Minor league reunion set for weekend
Published 10:50 pm Wednesday, August 8, 2007
MOULTRIE — The section of stands where his home runs used to settle came to be known as “Rhyne’s Porch.”
And the slugger of those blasts, Ken Rhyne, who led the Georgia-Florida League in home runs for three straight season 1946-1948 as a member of the Moultrie teams, will be inducted into the Georgia Class D Hall of Fame this weekend.
Rhyne will joined Wilbur Caldwell, Malvern Morgan and John Harmon in the the Hall of Fame during ceremonies at the seventh annual Georgia-Florida/Alabama Minor League Baseball Reunion that will be held here on Friday and Saturday.
The annual reunion is expected to draw some 30 players who played for minor league teams in the Georgia-Florida, Georgia-Alabama, Georgia State, Alabama State and Alabama-Florida leagues.
Moultrie’s Clint Chafin organized the first reunion in 2001 and it continued to meet in Moultrie each year since.
The reunion begins with a golf tournament at 8 a.m. Friday. Players will meet at the Knuck McCrary Complex at 4:30 p.m. Friday for a home run derby.
Attendees will meet for dinner at 7 p.m. Friday at The Magnolia Restaurant.
On Saturday, the former players will have lunch at noon the Colquitt County Agricultural Center, followed by a photo session from 1-2 p.m.
The public is invited to meet the former players from 2-4 p.m. at the Ag Building.

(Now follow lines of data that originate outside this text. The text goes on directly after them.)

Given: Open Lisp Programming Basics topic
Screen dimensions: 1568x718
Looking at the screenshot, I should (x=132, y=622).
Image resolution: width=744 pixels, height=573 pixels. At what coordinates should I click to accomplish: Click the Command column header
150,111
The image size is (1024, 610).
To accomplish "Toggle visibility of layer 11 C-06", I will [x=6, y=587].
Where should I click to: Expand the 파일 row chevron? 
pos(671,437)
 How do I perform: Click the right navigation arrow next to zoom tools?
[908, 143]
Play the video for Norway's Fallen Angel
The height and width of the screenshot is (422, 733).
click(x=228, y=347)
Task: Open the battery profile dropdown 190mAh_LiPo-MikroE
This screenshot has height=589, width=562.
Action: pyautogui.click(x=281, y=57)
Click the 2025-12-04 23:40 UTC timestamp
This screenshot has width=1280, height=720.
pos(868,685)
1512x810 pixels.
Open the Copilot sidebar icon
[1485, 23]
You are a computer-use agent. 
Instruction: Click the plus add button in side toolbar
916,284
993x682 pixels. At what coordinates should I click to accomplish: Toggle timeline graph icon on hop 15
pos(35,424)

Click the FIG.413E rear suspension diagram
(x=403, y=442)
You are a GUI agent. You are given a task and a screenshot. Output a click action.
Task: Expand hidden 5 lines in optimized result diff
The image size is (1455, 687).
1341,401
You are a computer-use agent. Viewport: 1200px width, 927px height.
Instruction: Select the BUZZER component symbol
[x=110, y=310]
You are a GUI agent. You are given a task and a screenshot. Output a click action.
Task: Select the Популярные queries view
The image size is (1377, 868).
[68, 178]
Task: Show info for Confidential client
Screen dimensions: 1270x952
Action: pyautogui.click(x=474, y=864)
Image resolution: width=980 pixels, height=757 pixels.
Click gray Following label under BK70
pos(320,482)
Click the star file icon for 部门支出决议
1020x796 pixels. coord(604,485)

Displays will be set up throughout the room and players will discuss their days toiling in the minor leagues.
The annual supper banquet will be held from 5-7 p.m. at the Embers Restaurant.
The guest speaker will be David Chafin, who was an umpire in the Alabama-Florida and Carolina leagues in the 1950s.
Harmon, who was an announcer for the Brunswick teams in the Georgia-Florida League for a number of years, also went on to announce a 32-inning game, the longest in minor league history.
But Rhyne will be the name most familiar to fans of Moultrie minor league baseball.
In 1946, he led the Georgia-Florida League with 22 home runs and 129 runs batted in as the Moultrie Packers finished in second place with a 76-47 record.
The Packers won the league championship the next yar, posting an 85-53 record and drawing 86,757 fans.
And Rhyne was a big reason. He belted 24 home runs and drove in 141 runs, both league highs.
The Moultrie Athletics fell to fifth But Rhyne did his part, again leading the league with 27 home runs.
“He was a big home run hitter,” said Clint Chafin, who has become somewhat of an authority on minor league baseball in Georgia. “And he was a heck of a nice guy too.
“He was the kind of guy who when he walked down the street, people said, ‘There goes Ken Rhyne.”
Chafin said he understood that Rhyne had bad feet, perhaps from injuries suffered during his time in the service during World War II, that hurt his chances to advance through the minor leagues.
“A lot of people couldn’t understand why he didn’t go further,” Chafin said. “He was a fan favorite.”